Pouco antes de morrer, assassinado por um extremista hindu em 1948, Gandhi confessou que o maior desgosto da sua vida tinha sido a independência da Índia ter dado origem, não a um único Estado, mas a dois, a União Indiana, de maioria hindu, e o Paquistão, de maioria muçulmana. Essa separação não correu nada bem: houve migrações em massa, inúmeras agressões, milhões de mortos, etc.

Gandhi combateu pacificamente a colonização britânica. Mas não conseguiu pacificar as relações entre hindus e muçulmanos. Hoje permanecem importantes minorias muçulmanas na Índia, bem como, embora menos, hindus no Paquistão.

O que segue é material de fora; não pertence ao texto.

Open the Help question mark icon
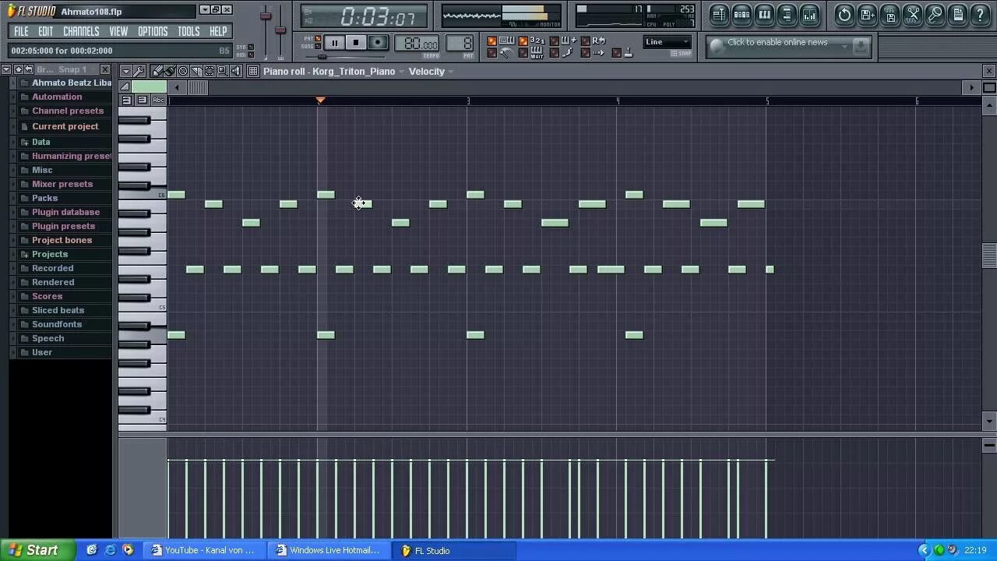The width and height of the screenshot is (997, 561). tap(979, 16)
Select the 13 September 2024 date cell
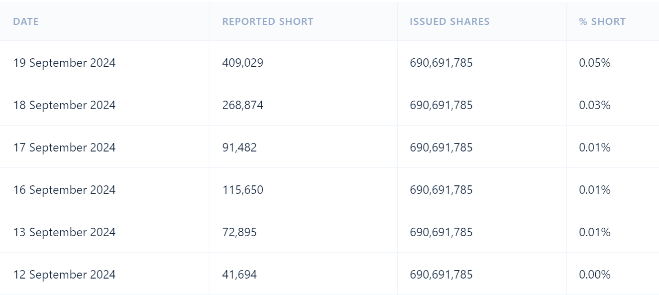The width and height of the screenshot is (659, 295). (64, 232)
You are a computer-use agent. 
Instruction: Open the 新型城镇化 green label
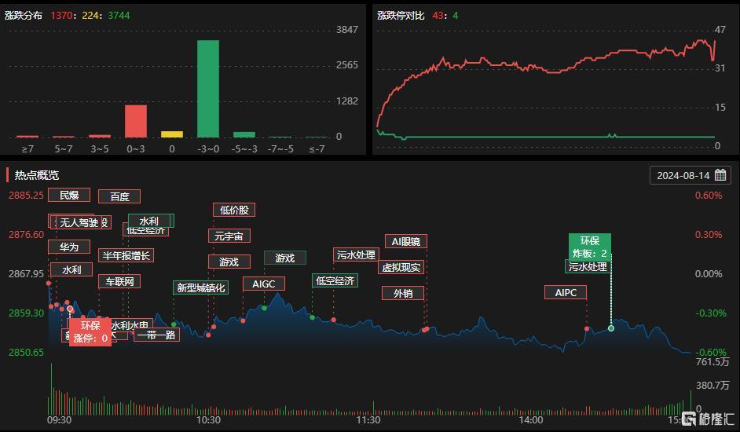(201, 287)
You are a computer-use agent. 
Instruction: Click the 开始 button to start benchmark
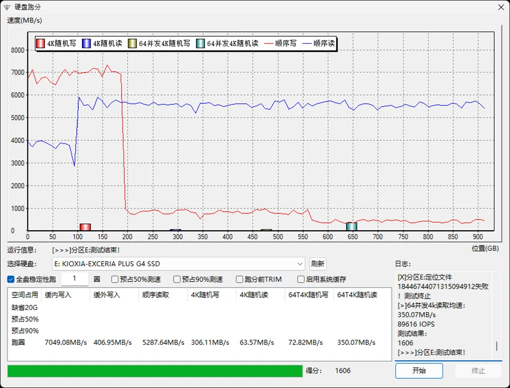(x=419, y=371)
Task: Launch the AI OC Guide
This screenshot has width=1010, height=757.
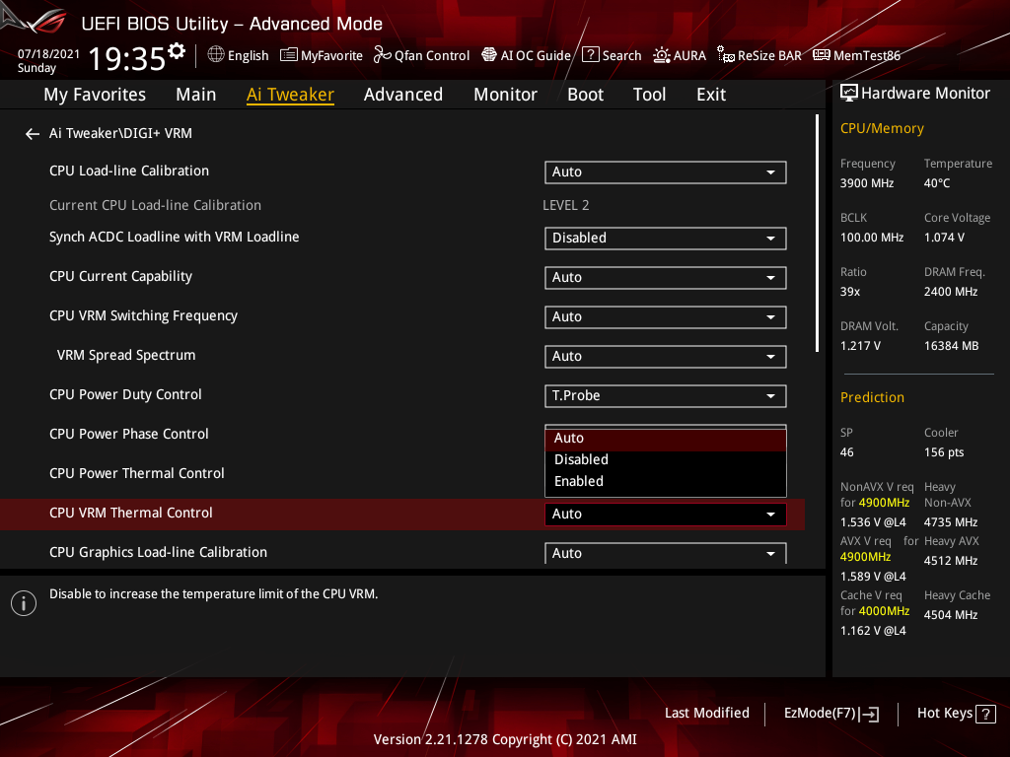Action: click(x=526, y=55)
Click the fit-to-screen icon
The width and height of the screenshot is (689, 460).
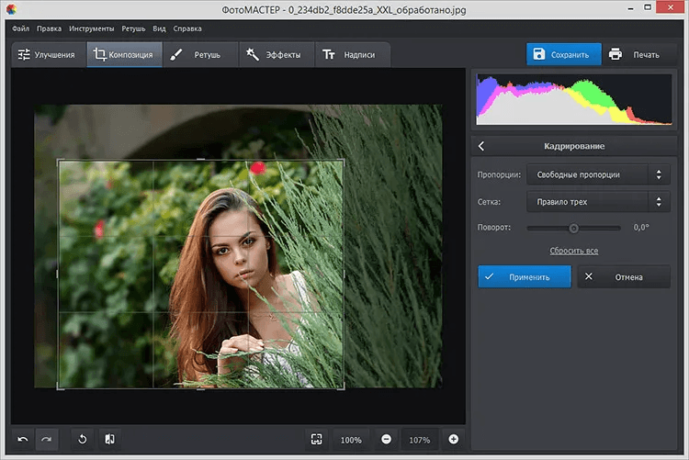316,439
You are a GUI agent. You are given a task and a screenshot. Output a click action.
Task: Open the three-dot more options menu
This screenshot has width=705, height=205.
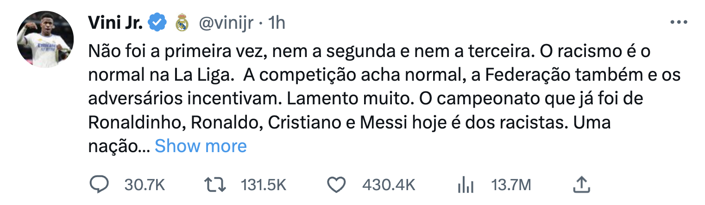(679, 22)
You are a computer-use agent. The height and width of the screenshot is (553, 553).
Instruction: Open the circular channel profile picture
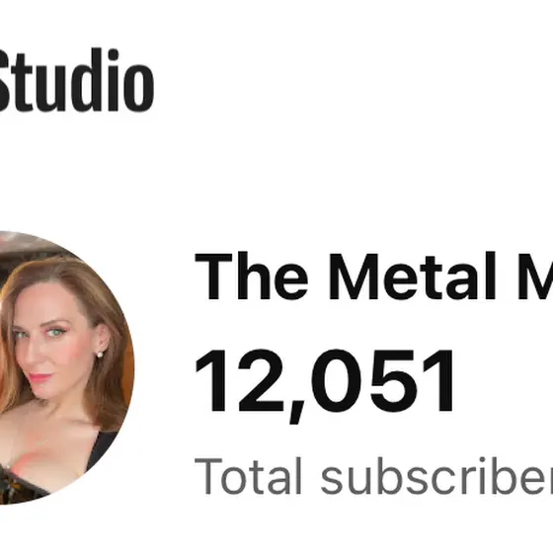[x=67, y=367]
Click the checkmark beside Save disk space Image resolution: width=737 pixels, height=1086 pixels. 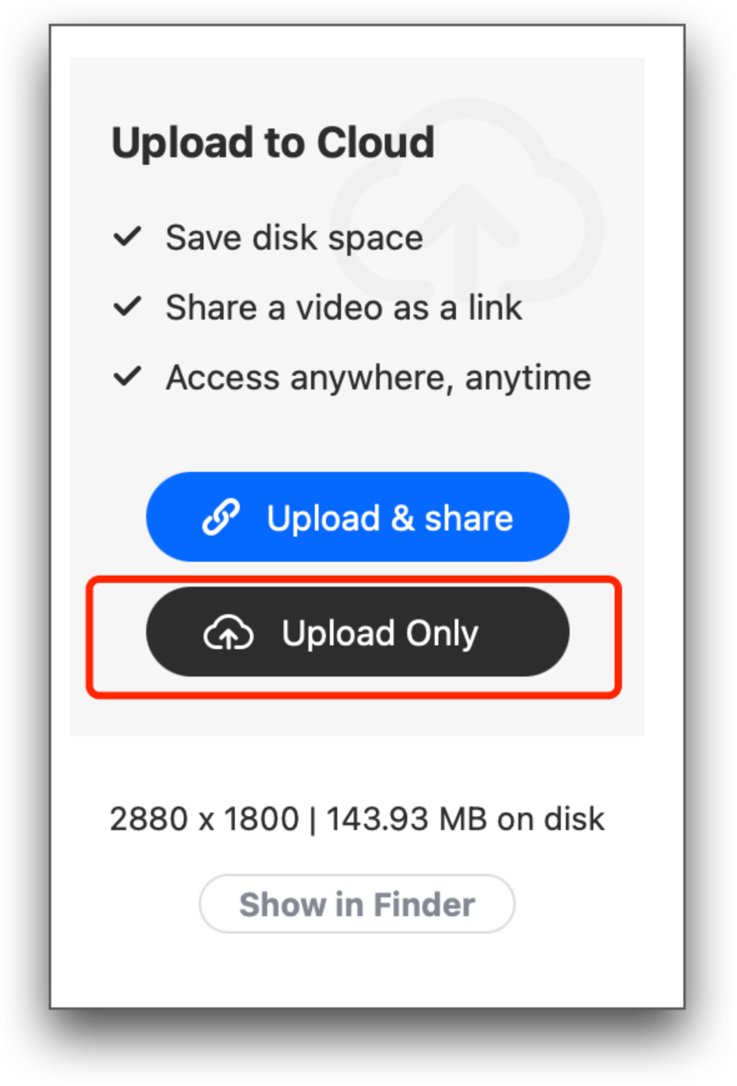127,237
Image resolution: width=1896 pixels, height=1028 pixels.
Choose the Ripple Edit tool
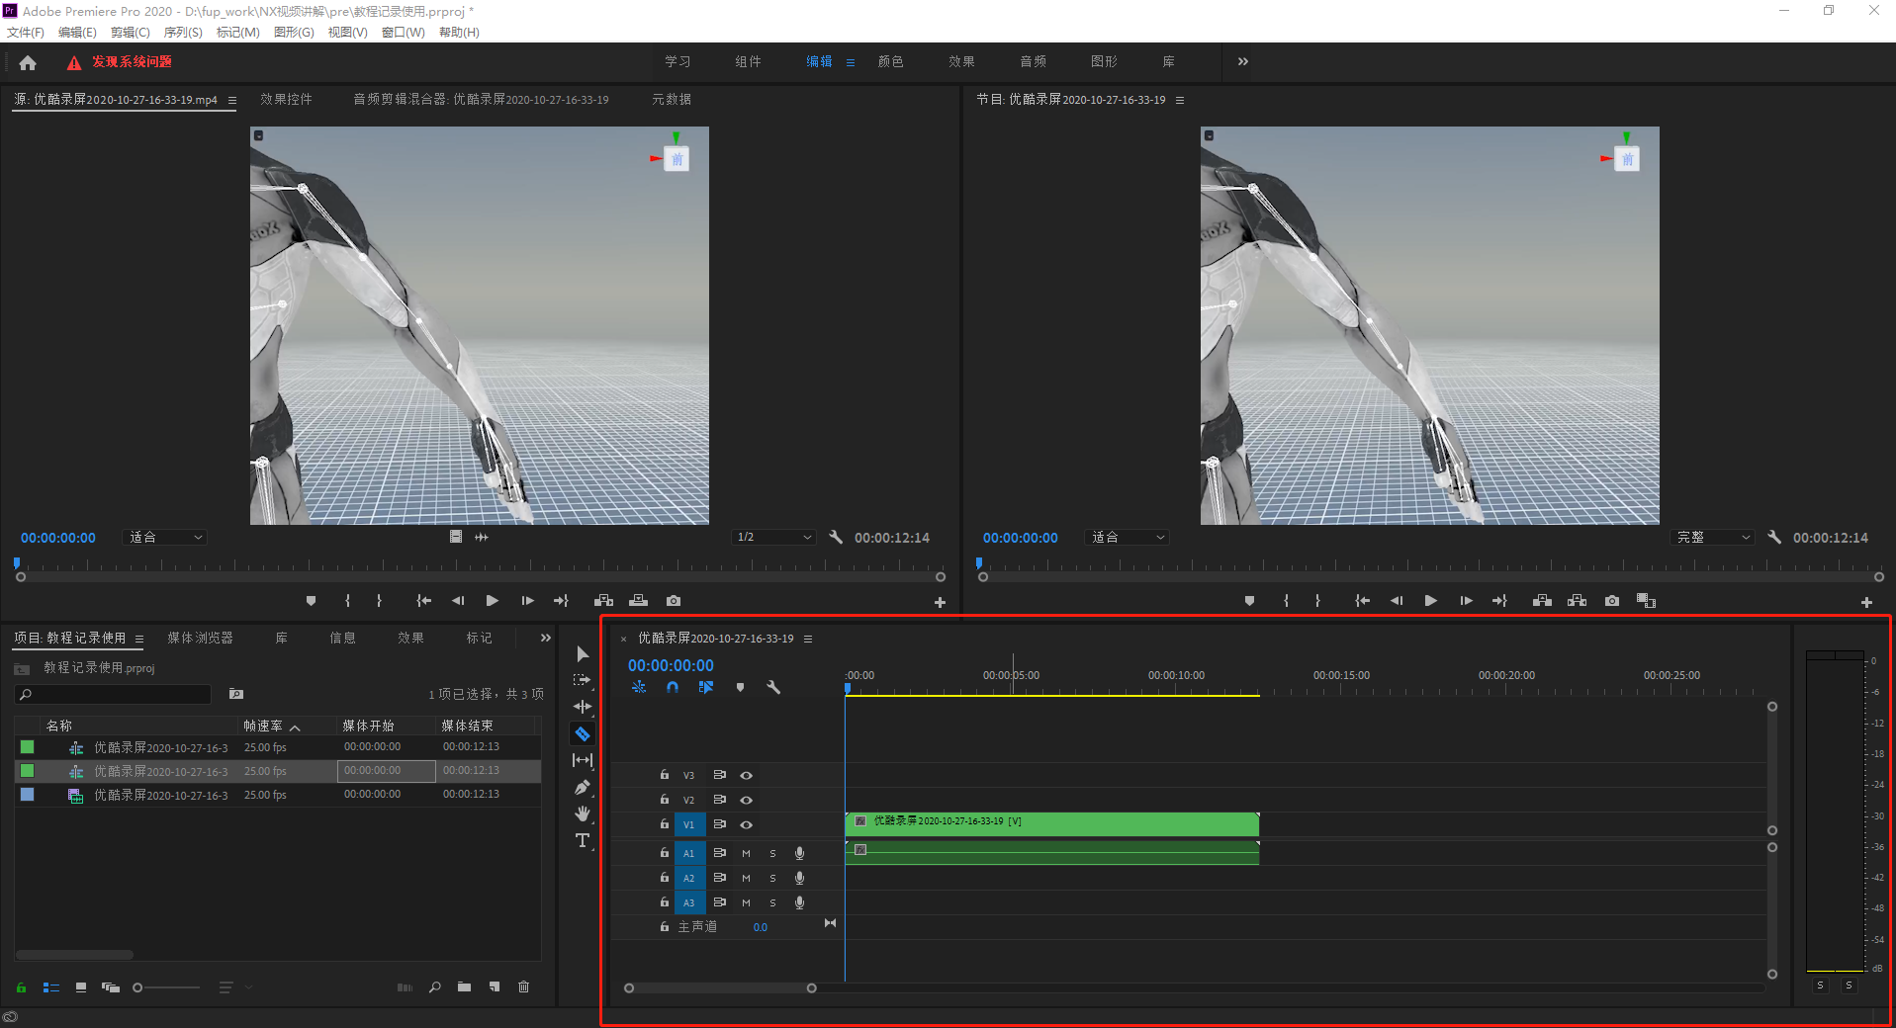[583, 707]
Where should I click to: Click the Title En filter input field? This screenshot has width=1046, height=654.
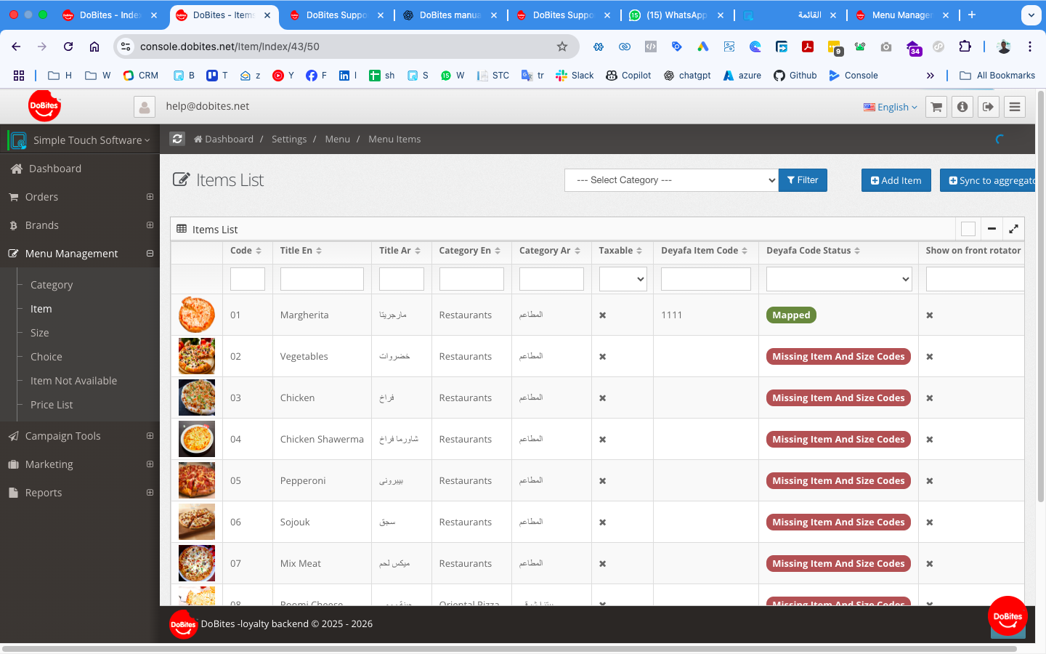coord(322,279)
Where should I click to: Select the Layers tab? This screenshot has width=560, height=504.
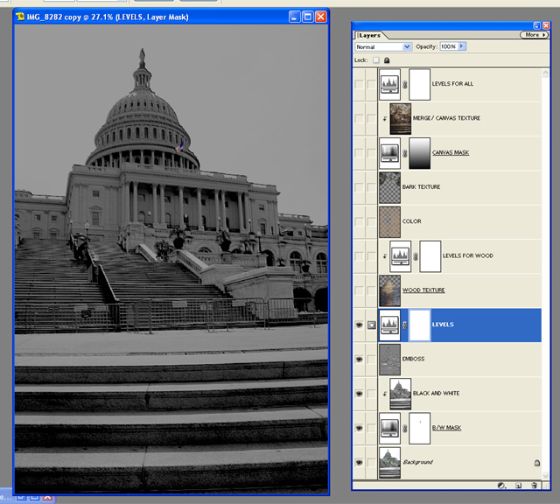point(368,36)
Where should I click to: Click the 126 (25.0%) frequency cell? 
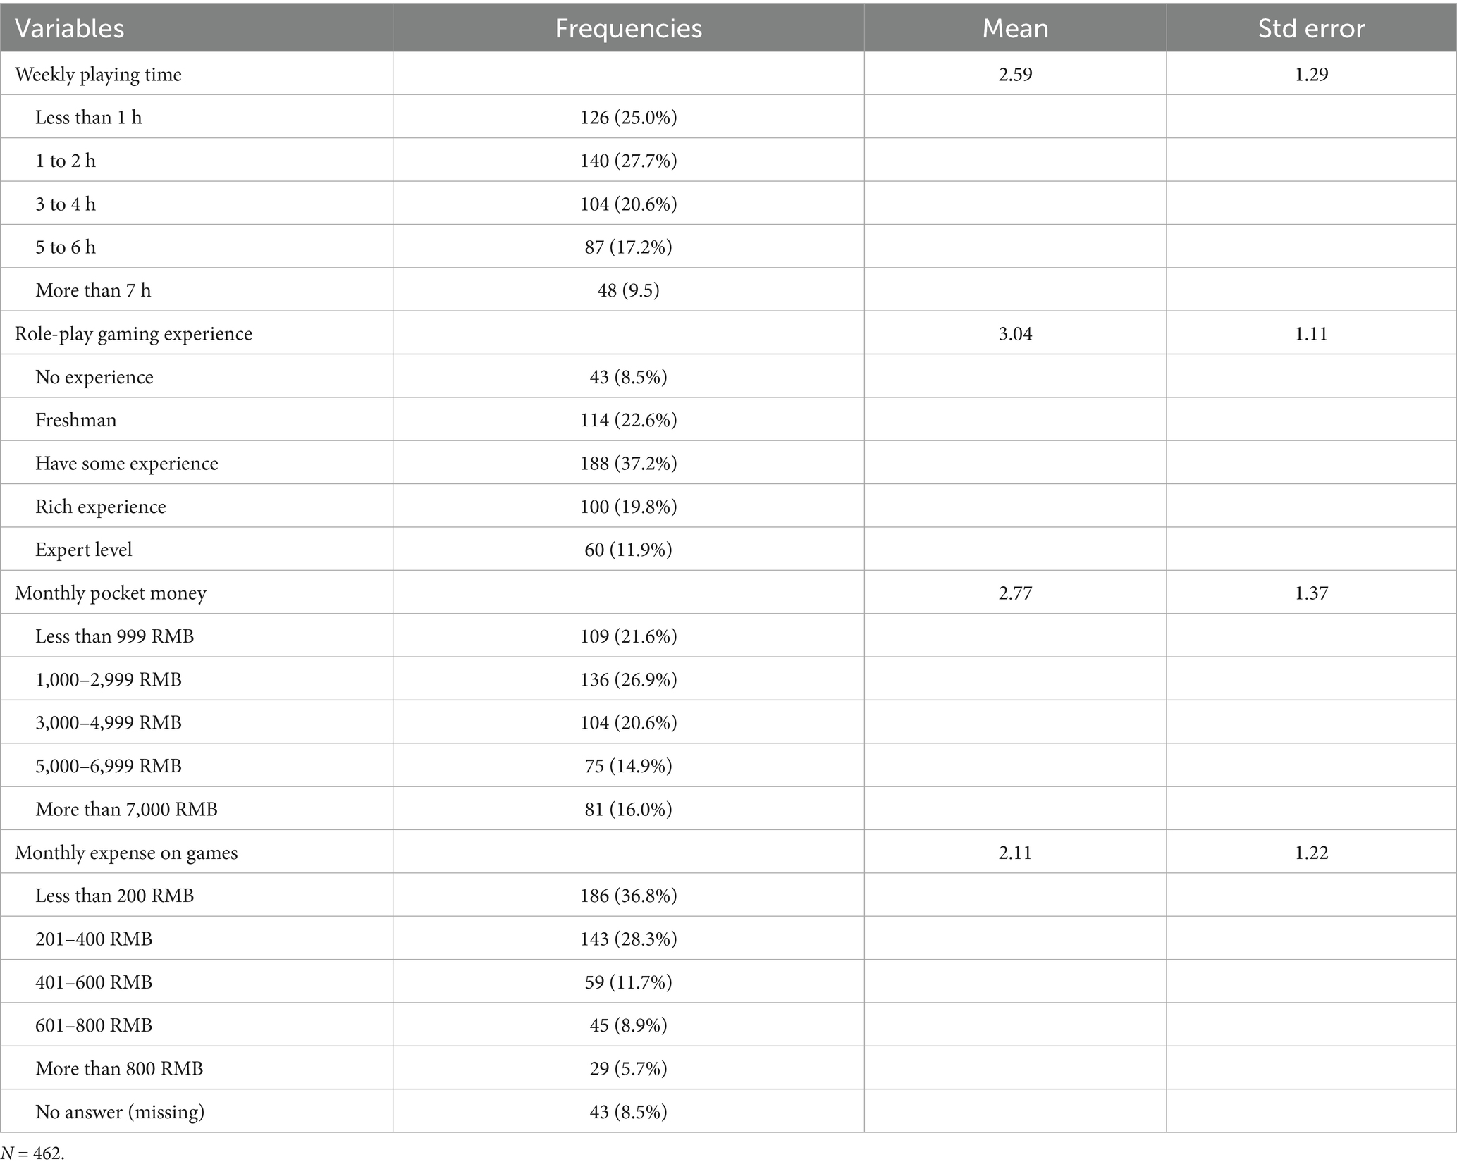[628, 117]
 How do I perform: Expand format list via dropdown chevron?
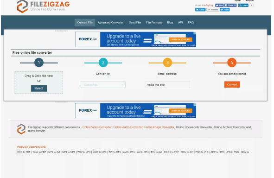pyautogui.click(x=122, y=85)
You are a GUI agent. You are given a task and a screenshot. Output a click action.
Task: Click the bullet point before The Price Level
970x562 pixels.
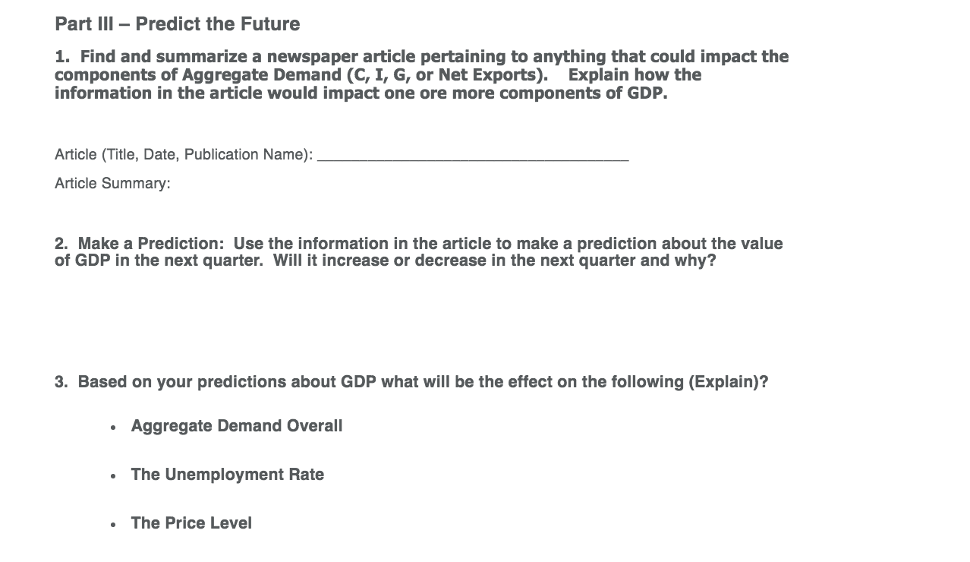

Acresce que no norte do subcontinente indiano existe um território, Caxemira, disputado pela Índia e pelo Paquistão. Inicialmente Caxemira foi incorporada na União Indiana. Mas a população local era, e é, de maioria muçulmana, o que levou à primeira guerra entre a Índia e o Paquistão, em 1947. O conflito terminou com a divisão da Caxemira: cerca de um terço ficou para o Paquistão e o restante para a Índia.

Os conflitos não terminaram. Na Caxemira indiana atuam há décadas guerrilheiros separatistas, provocando milhares de mortos. A Índia acusa frequentemente o governo paquistanês de apoiar os guerrilheiros, favoráveis à unificação com o Paquistão. E existe em Caxemira quem, do lado muçulmano, advogue a independência do território – mais um fator de instabilidade.

A tensão entre os dois países e entre as duas principais religiões deu origem a várias guerras e complicou-se a partir do final da década de 90, quando tanto a Índia como o Paquistão se tornaram potências nucleares.

Nas últimas semanas os dois países estiveram à beira de uma nova guerra; registaram-se bombardeamentos aéreos recíprocos. Felizmente, a tensão abrandou. Há dias o Paquistão deteve dezenas de terroristas muçulmanos (que em regra atacam hindus), contribuindo assim para um certo desanuviamento nas relações com a Índia.

A maior democracia do mundo

O Paquistão é um país politicamente instável, onde os militares estão próximos do poder e intervém frequentemente na governação política; na sua curta história, o Paquistão conta com vários períodos de ditadura militar. Mais de 96% da população paquistanesa professa a religião muçulmana, na sua maioria do ramo sunita. O que explica, mas não justifica, o facto de o governo paquistanês frequentemente não rejeitar o apoio a terroristas.

A Índia é a maior democracia do mundo. Não é uma democracia perfeita, até porque muitas normas da sociedade hindu dificilmente podem ser consideradas democráticas – como a estrita divisão das pessoas em castas. Mas a colonização britânica deixou uma certa herança democrática, que foi acolhida sobretudo pelo partido do Congresso, de onde vieram os primeiros governantes da Índia independente.

Nacionalismo e fanatismo

Hoje o partido do Congresso está na oposição a nível federal. Governa o partido nacionalista hindu Janata. O primeiro-ministro Narendra Modi, do qual se esperava um esforço de modernização do país, tem acentuado a sua tendência nacionalista e um certo fanatismo hindu. Como em abril haverá eleições gerais na Índia, há quem receie que Modi aposte num nacionalismo agressivo e numa redobrada proteção à religião hindu, hostilizando a minoria muçulmana e o Paquistão.

O cristianismo conheceu mortíferas guerras de religião na Europa, depois da reforma luterana. Hoje, felizmente, as guerras religiosas entre cristãos estão ultrapassadas.

Mas o islamismo tem uma fação radical que recorre à violência e à morte do “infiel”. Ora no hinduísmo também se manifestam tendências intolerantes, agressivas e xenófobas. A liberdade religiosa tem recuado em várias partes do mundo. E os cristãos são hoje as principais vítimas da intolerância religiosa.